Confeccionaron una lista de lo que habían tenido los humanos en el pasado y lo que el Alma Suprema les había impedido reinventar.
Un sistema de comunicaciones gracias al cual una persona podía hablar instantánea y directamente con otra persona de cualquier ciudad del mundo.
Máquinas que podían recibir gráficos, obras dramáticas y relatos a través del aire, no sólo de biblioteca a biblioteca, sino en el hogar de la gente.
Máquinas que se desplazaban rápidamente por el suelo, sin caballos.
Máquinas que volaban, no sólo por el aire, sino también por el espacio.
—Claro que tuvieron que existir máquinas que viajaran por el espacio; de lo contrario no hubiéramos llegado a Armonía desde la Tierra —comentó Nafai.

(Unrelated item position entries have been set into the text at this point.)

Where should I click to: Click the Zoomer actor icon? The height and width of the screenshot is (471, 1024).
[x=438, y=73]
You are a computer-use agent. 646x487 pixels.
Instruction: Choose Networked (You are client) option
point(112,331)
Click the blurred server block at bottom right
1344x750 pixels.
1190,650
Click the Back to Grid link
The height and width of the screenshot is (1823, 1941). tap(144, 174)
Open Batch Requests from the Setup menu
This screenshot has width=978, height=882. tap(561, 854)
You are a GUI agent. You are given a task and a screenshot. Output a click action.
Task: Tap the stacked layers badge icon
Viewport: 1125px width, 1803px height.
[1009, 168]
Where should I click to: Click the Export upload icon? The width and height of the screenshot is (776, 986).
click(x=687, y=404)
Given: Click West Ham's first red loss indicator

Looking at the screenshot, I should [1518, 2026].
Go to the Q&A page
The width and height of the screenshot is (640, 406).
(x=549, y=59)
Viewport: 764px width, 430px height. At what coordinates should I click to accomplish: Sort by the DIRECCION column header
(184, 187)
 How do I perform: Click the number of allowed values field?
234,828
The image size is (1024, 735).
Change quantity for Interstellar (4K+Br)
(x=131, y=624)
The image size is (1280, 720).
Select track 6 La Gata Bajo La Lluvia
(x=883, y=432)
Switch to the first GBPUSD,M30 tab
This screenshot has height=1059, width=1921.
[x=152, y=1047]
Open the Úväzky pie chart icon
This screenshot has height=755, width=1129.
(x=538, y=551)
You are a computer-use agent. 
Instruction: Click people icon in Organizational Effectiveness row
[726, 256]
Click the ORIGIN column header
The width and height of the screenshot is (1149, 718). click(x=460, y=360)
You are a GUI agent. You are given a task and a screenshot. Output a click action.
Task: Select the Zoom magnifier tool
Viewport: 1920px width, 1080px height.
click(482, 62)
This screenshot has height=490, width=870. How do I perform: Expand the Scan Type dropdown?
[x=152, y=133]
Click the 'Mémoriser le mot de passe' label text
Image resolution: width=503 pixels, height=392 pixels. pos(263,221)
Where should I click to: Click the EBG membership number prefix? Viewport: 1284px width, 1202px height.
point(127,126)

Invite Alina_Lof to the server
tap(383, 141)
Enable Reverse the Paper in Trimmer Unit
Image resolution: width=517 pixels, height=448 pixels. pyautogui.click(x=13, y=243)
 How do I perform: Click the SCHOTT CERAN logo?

Pero nunca había podido concebir semejante idea antes de superar el rechazo.
Y armas bélicas. Explosivos. Armas de proyectiles. Algunos tan pequeños que se podían coger con la mano. Otros tan terribles que podían devastar ciudades enteras, y arrasar un planeta si se usaban centenares al mismo tiempo. Enfermedades mutantes. Gases venenosos. Disruptores sísmicos. Misiles. Plataformas de lanzamiento orbital. Virus que destruían los genes.
La imagen que surgió era tan bella como espantosa.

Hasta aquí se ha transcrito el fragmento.